"Josefstadt"-Stiftung steht spätestens zu Ostern

Wien (OTS) - Die von politischer Seite seit Jahren betriebene Umwandlung der autonom agierenden "Josefstadt"-Ges.m.b.H. in eine Stiftung wird in den nächsten Wochen vollzogen. Das erklärt Wiens Kulturstadtrat Mailath.Pokorny in einem Gespräch für die morgen erscheinende NEWS-Ausgabe. Das Vertragswerk ist fertig, es geht nur noch um juristische Feinabstimmung. Das Theater in der Josefstadt wird dann von einem dreiköpfigen Stiftungsvorstand geleitet, zusammengesetzt aus je einem Vertreter der Subventionsgeber Stadt und Bund und einem "Josefstadt"-Präsidenten, der in Abstimmung mit dem Haus bestellt wird. Der Stiftungsvorstand wird dann auch direkt den neuen Direktor bestellen, der bis Sommer ernannt sein soll. Die Ges.m.b.H. (bestehend aus aktiven und ehemaligen "Josefstadt"-Direktoren respektive deren Witwen) gelangte zu großer Bekanntheit, als sie mit ihrem Aufsichtsrat vor einem Jahr den von den Politikern installierten Direktor Hans Gratzer ab- und Alt-Direktor Lohner wieder einsetzte. Lohner bleibt bis Ende der Saison 2005/06.
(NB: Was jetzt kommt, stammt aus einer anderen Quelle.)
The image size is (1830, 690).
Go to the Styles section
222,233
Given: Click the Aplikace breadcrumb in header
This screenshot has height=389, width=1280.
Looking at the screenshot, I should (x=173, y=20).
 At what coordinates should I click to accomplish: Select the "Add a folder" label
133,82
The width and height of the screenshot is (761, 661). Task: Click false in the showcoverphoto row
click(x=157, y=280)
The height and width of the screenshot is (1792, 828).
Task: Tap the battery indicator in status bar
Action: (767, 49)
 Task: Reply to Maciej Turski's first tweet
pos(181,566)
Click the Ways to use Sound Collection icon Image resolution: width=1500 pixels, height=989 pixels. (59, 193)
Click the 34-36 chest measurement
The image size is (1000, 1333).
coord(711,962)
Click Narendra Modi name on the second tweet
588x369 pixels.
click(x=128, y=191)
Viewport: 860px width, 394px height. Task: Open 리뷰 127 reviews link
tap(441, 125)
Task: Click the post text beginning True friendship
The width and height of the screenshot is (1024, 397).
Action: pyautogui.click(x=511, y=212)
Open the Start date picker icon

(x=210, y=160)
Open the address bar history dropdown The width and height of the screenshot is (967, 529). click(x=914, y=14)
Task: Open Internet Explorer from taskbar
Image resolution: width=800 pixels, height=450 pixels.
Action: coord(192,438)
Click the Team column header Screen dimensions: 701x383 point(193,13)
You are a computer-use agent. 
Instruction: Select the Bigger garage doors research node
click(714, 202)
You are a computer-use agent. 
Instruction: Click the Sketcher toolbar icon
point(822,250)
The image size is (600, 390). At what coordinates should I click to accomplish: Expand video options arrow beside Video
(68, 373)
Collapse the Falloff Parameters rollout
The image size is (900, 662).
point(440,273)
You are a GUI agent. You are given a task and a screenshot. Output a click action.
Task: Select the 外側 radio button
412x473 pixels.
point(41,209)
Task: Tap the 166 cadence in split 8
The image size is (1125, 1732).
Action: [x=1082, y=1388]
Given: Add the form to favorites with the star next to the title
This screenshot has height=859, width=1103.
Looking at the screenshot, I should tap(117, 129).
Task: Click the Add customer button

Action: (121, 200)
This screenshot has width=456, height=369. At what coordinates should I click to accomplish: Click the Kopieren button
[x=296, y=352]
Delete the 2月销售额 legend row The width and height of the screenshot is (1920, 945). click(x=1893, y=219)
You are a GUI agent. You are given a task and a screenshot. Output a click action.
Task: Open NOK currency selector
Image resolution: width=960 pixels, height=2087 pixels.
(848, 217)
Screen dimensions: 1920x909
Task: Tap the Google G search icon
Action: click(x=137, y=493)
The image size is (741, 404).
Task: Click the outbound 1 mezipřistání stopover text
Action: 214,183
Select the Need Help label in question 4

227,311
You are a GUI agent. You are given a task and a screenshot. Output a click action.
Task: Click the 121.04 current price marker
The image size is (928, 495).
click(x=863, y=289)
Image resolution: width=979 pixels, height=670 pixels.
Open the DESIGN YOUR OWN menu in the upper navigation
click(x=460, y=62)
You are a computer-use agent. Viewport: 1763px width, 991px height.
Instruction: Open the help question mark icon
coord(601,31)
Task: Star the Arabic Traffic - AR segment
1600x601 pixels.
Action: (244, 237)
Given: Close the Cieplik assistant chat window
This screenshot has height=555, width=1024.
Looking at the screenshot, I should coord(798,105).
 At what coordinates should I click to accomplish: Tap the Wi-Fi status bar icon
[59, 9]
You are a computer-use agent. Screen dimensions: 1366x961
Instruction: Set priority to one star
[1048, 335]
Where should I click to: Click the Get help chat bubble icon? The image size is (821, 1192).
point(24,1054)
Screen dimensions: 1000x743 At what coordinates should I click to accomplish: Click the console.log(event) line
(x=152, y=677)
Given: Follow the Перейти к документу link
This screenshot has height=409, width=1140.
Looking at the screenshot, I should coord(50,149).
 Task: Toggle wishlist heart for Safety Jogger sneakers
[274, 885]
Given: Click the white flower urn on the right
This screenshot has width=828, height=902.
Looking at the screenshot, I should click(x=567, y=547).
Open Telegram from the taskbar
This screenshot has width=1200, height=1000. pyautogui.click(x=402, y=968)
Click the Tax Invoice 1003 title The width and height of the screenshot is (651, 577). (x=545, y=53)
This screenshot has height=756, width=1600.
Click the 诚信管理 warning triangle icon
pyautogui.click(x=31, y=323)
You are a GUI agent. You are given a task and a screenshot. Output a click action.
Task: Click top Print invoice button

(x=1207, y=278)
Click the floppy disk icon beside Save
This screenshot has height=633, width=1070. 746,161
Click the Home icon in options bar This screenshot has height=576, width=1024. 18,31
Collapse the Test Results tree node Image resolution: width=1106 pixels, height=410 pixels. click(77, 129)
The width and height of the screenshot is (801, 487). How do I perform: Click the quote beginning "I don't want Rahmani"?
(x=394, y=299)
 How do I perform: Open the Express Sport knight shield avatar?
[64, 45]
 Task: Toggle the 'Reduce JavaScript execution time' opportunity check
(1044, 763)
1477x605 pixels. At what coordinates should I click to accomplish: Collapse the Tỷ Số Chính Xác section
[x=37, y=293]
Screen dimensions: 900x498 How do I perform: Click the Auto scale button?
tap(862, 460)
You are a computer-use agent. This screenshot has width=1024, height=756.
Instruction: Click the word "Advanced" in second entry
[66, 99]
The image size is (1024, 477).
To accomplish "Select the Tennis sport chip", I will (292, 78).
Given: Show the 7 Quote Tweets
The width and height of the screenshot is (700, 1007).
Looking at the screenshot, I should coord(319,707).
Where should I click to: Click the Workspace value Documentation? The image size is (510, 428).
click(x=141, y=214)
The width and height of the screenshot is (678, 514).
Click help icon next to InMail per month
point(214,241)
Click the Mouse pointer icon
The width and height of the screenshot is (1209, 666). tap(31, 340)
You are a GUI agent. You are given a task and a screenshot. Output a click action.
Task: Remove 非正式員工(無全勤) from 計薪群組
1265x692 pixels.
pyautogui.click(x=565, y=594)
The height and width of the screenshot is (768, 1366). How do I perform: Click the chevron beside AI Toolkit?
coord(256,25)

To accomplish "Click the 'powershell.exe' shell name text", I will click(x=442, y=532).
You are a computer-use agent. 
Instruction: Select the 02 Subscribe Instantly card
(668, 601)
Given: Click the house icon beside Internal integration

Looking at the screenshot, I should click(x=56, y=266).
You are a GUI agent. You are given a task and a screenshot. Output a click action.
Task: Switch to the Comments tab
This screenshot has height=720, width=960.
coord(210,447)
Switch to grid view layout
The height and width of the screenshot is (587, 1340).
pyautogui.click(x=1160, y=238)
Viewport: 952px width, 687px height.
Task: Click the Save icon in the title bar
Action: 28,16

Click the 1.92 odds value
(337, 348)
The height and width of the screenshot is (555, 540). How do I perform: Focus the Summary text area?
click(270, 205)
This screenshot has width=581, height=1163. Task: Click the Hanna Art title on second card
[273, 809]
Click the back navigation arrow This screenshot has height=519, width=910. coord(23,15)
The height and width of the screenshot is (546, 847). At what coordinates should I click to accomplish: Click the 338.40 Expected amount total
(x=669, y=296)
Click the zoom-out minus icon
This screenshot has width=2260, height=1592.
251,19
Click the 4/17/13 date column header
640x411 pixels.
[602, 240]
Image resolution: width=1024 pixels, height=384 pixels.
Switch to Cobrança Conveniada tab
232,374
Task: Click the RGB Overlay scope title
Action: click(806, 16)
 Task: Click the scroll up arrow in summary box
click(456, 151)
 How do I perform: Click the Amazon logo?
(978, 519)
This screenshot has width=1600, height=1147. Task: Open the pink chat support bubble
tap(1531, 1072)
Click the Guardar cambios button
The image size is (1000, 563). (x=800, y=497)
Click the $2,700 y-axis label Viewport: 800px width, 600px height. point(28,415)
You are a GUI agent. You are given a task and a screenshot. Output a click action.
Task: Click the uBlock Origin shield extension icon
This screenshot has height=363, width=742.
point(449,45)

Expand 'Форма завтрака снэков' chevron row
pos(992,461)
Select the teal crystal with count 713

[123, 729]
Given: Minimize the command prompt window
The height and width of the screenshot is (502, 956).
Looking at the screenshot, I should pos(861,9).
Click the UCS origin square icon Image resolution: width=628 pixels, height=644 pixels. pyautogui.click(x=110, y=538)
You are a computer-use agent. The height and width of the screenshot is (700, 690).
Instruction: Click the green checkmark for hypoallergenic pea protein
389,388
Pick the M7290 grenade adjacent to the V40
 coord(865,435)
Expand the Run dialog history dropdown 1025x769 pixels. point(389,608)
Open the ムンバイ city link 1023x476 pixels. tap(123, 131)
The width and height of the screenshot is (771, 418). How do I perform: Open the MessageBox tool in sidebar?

Nach verbindlicher NEWS-Information soll die Stiftung spätestens zu Ostern stehen. Mit ihr soll die Politik auch eine langfristige Subventionszusage tätigen. Für die Bestellung des neuen Direktors soll es diesmal weder eine Ausschreibung noch eine Findungskommission geben. Für das Amt steht laut NEWS der Schauspieler Herbert Föttinger, der Kandidat der scheidenden Gesellschafter, bereits fest. Die Personalie sei laut Information aus dem inneren Kreis der Entscheidungsträger Bedingung für die Zustimmung zur Auflösung der Ges.m.b.H. gewesen. Die Politiker bestreiten allerdings jede Vorabsprache und verweisen auf die Autonomie des Stiftungsvorstandes.